■ Information shown:

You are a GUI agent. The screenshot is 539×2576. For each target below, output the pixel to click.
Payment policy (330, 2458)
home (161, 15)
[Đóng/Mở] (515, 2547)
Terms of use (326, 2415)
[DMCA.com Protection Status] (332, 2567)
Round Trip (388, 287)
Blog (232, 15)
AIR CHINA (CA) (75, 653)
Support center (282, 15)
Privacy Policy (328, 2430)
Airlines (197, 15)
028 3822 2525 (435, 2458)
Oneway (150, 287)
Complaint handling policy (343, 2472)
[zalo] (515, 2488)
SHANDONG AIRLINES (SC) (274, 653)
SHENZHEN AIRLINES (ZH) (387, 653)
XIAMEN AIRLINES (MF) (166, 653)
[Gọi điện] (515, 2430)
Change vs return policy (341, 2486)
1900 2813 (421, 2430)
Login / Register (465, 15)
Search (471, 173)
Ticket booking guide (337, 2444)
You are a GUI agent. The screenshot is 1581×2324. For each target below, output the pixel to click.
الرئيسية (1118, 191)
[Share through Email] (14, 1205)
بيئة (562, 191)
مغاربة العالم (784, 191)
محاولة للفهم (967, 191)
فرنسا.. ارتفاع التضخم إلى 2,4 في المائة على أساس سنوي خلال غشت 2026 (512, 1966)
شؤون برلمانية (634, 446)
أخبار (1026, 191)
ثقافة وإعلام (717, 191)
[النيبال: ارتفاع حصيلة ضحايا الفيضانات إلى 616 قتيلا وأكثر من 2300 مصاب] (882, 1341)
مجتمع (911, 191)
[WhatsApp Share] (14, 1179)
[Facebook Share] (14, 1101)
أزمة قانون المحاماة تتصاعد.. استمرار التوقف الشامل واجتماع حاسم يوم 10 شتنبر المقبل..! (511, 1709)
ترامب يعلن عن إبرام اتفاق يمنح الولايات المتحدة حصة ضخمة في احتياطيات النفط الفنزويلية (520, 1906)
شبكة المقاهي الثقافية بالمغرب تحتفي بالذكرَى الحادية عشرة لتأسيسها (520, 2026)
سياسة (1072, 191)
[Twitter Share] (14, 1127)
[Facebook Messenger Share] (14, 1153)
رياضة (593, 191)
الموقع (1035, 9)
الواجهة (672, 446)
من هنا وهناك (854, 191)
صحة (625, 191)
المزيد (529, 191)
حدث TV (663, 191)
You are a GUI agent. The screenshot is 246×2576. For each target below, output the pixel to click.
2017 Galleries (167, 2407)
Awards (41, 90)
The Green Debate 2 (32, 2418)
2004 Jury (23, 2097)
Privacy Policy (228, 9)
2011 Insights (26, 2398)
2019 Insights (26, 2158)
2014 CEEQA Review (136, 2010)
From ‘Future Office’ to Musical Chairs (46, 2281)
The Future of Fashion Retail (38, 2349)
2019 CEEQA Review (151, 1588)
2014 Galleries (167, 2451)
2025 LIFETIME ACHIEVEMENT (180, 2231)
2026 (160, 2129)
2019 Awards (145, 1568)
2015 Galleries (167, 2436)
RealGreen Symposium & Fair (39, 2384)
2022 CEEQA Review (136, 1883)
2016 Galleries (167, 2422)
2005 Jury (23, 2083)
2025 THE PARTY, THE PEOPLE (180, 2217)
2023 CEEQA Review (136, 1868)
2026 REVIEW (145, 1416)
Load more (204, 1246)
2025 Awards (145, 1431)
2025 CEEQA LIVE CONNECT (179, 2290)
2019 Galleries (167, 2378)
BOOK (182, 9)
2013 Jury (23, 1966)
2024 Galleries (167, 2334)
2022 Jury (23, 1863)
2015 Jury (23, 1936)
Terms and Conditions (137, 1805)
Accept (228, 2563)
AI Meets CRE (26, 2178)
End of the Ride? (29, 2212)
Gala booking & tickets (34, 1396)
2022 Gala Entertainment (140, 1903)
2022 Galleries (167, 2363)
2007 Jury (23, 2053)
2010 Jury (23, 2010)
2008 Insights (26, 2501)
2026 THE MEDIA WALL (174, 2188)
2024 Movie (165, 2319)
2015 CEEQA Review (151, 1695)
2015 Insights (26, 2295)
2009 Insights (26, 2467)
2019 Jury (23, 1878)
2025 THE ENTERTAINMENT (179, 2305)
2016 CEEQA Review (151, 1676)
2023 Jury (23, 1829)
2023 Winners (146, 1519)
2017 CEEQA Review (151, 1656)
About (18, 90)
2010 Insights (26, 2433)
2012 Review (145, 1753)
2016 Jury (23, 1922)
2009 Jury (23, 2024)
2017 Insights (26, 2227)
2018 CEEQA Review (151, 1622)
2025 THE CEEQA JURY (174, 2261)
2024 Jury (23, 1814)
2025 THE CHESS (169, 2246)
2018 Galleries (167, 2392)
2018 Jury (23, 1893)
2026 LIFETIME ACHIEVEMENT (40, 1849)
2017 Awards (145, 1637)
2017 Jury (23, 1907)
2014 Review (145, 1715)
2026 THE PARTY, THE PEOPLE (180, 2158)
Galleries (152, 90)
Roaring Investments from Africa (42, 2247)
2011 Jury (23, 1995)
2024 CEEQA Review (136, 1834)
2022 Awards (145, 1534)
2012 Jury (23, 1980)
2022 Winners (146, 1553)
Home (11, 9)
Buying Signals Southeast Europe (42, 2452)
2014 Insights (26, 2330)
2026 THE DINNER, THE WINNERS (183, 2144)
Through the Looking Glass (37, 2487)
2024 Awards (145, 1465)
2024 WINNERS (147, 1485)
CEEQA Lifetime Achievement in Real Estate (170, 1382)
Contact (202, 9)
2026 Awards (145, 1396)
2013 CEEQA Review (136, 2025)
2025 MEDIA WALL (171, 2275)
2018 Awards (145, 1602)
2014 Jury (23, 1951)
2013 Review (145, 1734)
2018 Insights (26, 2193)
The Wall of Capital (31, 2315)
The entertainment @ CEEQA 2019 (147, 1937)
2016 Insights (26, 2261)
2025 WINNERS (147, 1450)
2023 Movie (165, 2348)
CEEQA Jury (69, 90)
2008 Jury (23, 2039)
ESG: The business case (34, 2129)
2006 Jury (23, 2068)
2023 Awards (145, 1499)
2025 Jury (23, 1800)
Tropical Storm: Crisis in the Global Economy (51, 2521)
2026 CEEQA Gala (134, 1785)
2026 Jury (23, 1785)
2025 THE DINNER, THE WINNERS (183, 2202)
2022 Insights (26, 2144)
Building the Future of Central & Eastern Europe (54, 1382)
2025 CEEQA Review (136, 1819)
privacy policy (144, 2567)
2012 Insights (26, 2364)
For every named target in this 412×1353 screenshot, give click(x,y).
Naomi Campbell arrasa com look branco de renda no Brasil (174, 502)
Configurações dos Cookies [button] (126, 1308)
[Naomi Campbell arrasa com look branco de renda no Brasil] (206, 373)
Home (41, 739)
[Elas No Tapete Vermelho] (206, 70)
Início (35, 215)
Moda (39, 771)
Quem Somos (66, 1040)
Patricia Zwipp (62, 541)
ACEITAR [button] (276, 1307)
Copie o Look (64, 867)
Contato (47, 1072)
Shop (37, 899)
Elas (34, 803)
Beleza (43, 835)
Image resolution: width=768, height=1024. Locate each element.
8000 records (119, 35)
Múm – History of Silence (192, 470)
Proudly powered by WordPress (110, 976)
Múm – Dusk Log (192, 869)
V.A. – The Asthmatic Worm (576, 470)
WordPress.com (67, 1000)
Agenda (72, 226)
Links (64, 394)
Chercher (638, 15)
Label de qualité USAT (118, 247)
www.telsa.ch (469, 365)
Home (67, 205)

■ What is being asked: Give again each line of the listing above, keeping every word the same.

■ Written response:
You are a GUI agent. The screenshot is 539×2576. For each target below, output the pixel to click.
Payment policy (330, 2458)
home (161, 15)
[Đóng/Mở] (515, 2547)
Terms of use (326, 2415)
[DMCA.com Protection Status] (332, 2567)
Round Trip (388, 287)
Blog (232, 15)
AIR CHINA (CA) (75, 653)
Support center (282, 15)
Privacy Policy (328, 2430)
Airlines (197, 15)
028 3822 2525 (435, 2458)
Oneway (150, 287)
Complaint handling policy (343, 2472)
[zalo] (515, 2488)
SHANDONG AIRLINES (SC) (274, 653)
SHENZHEN AIRLINES (ZH) (387, 653)
XIAMEN AIRLINES (MF) (166, 653)
[Gọi điện] (515, 2430)
Change vs return policy (341, 2486)
1900 2813 (421, 2430)
Login / Register (465, 15)
Search (471, 173)
Ticket booking guide (337, 2444)
You are a GUI agent. The screenshot is 1581×2324. For each target below, output the pixel to click.
الرئيسية (1118, 191)
[Share through Email] (14, 1205)
بيئة (562, 191)
مغاربة العالم (784, 191)
محاولة للفهم (967, 191)
فرنسا.. ارتفاع التضخم إلى 2,4 في المائة على أساس سنوي خلال غشت 2026 (512, 1966)
شؤون برلمانية (634, 446)
أخبار (1026, 191)
ثقافة وإعلام (717, 191)
[النيبال: ارتفاع حصيلة ضحايا الفيضانات إلى 616 قتيلا وأكثر من 2300 مصاب] (882, 1341)
مجتمع (911, 191)
[WhatsApp Share] (14, 1179)
[Facebook Share] (14, 1101)
أزمة قانون المحاماة تتصاعد.. استمرار التوقف الشامل واجتماع حاسم يوم 10 شتنبر المقبل..! (511, 1709)
ترامب يعلن عن إبرام اتفاق يمنح الولايات المتحدة حصة ضخمة في احتياطيات النفط الفنزويلية (520, 1906)
شبكة المقاهي الثقافية بالمغرب تحتفي بالذكرَى الحادية عشرة لتأسيسها (520, 2026)
سياسة (1072, 191)
[Twitter Share] (14, 1127)
[Facebook Messenger Share] (14, 1153)
رياضة (593, 191)
الموقع (1035, 9)
الواجهة (672, 446)
من هنا وهناك (854, 191)
صحة (625, 191)
المزيد (529, 191)
حدث TV (663, 191)
You are a GUI agent. The screenshot is 246×2576. For each target below, output the pixel to click.
2017 Galleries (167, 2407)
Awards (41, 90)
The Green Debate 2 (32, 2418)
2004 Jury (23, 2097)
Privacy Policy (228, 9)
2011 Insights (26, 2398)
2019 Insights (26, 2158)
2014 CEEQA Review (136, 2010)
From ‘Future Office’ to Musical Chairs (46, 2281)
The Future of Fashion Retail (38, 2349)
2019 CEEQA Review (151, 1588)
2014 Galleries (167, 2451)
2025 LIFETIME ACHIEVEMENT (180, 2231)
2026 (160, 2129)
2019 Awards (145, 1568)
2015 Galleries (167, 2436)
RealGreen Symposium & Fair (39, 2384)
2022 CEEQA Review (136, 1883)
2016 Galleries (167, 2422)
2005 Jury (23, 2083)
2025 THE PARTY, THE PEOPLE (180, 2217)
2023 CEEQA Review (136, 1868)
2026 REVIEW (145, 1416)
Load more (204, 1246)
2025 Awards (145, 1431)
2025 CEEQA LIVE CONNECT (179, 2290)
2019 Galleries (167, 2378)
BOOK (182, 9)
2013 Jury (23, 1966)
2024 Galleries (167, 2334)
2022 Jury (23, 1863)
2015 Jury (23, 1936)
Terms and Conditions (137, 1805)
Accept (228, 2563)
AI Meets CRE (26, 2178)
End of the Ride? (29, 2212)
Gala booking & tickets (34, 1396)
2022 Gala Entertainment (140, 1903)
2022 Galleries (167, 2363)
2007 Jury (23, 2053)
2010 Jury (23, 2010)
2008 Insights (26, 2501)
2026 THE MEDIA WALL (174, 2188)
2024 Movie (165, 2319)
2015 CEEQA Review (151, 1695)
2015 Insights (26, 2295)
2009 Insights (26, 2467)
2019 Jury (23, 1878)
2025 THE ENTERTAINMENT (179, 2305)
2016 CEEQA Review (151, 1676)
2023 Jury (23, 1829)
2023 Winners (146, 1519)
2017 CEEQA Review (151, 1656)
About (18, 90)
2010 Insights (26, 2433)
2012 Review (145, 1753)
2016 Jury (23, 1922)
2009 Jury (23, 2024)
2017 Insights (26, 2227)
2018 CEEQA Review (151, 1622)
2025 THE CEEQA JURY (174, 2261)
2024 Jury (23, 1814)
2025 THE CHESS (169, 2246)
2018 Galleries (167, 2392)
2018 Jury (23, 1893)
2026 LIFETIME ACHIEVEMENT (40, 1849)
2017 Awards (145, 1637)
2017 Jury (23, 1907)
2014 Review (145, 1715)
2026 THE PARTY, THE PEOPLE (180, 2158)
Galleries (152, 90)
Roaring Investments from Africa (42, 2247)
2011 Jury (23, 1995)
2024 CEEQA Review (136, 1834)
2022 Awards (145, 1534)
2012 Jury (23, 1980)
2022 Winners (146, 1553)
Home (11, 9)
Buying Signals Southeast Europe (42, 2452)
2014 Insights (26, 2330)
2026 THE DINNER, THE WINNERS (183, 2144)
Through the Looking Glass (37, 2487)
2024 Awards (145, 1465)
2024 WINNERS (147, 1485)
CEEQA Lifetime Achievement in Real Estate (170, 1382)
Contact (202, 9)
2026 Awards (145, 1396)
2013 CEEQA Review (136, 2025)
2025 MEDIA WALL (171, 2275)
2018 Awards (145, 1602)
2014 Jury (23, 1951)
2013 Review (145, 1734)
2018 Insights (26, 2193)
The Wall of Capital (31, 2315)
The entertainment @ CEEQA 2019 (147, 1937)
2016 Insights (26, 2261)
2025 WINNERS (147, 1450)
2023 Movie (165, 2348)
CEEQA Jury (69, 90)
2008 Jury (23, 2039)
ESG: The business case (34, 2129)
2006 Jury (23, 2068)
2023 Awards (145, 1499)
2025 Jury (23, 1800)
Tropical Storm: Crisis in the Global Economy (51, 2521)
2026 CEEQA Gala (134, 1785)
2026 Jury (23, 1785)
2025 THE DINNER, THE WINNERS (183, 2202)
2022 Insights (26, 2144)
Building the Future of Central & Eastern Europe (54, 1382)
2025 CEEQA Review (136, 1819)
privacy policy (144, 2567)
2012 Insights (26, 2364)
For every named target in this 412×1353 screenshot, give click(x,y).
Naomi Campbell arrasa com look branco de renda no Brasil (174, 502)
Configurações dos Cookies [button] (126, 1308)
[Naomi Campbell arrasa com look branco de renda no Brasil] (206, 373)
Home (41, 739)
[Elas No Tapete Vermelho] (206, 70)
Início (35, 215)
Moda (39, 771)
Quem Somos (66, 1040)
Patricia Zwipp (62, 541)
ACEITAR [button] (276, 1307)
Copie o Look (64, 867)
Contato (47, 1072)
Shop (37, 899)
Elas (34, 803)
Beleza (43, 835)
Image resolution: width=768, height=1024. Locate each element.
8000 records (119, 35)
Múm – History of Silence (192, 470)
Proudly powered by WordPress (110, 976)
Múm – Dusk Log (192, 869)
V.A. – The Asthmatic Worm (576, 470)
WordPress.com (67, 1000)
Agenda (72, 226)
Links (64, 394)
Chercher (638, 15)
Label de qualité USAT (118, 247)
www.telsa.ch (469, 365)
Home (67, 205)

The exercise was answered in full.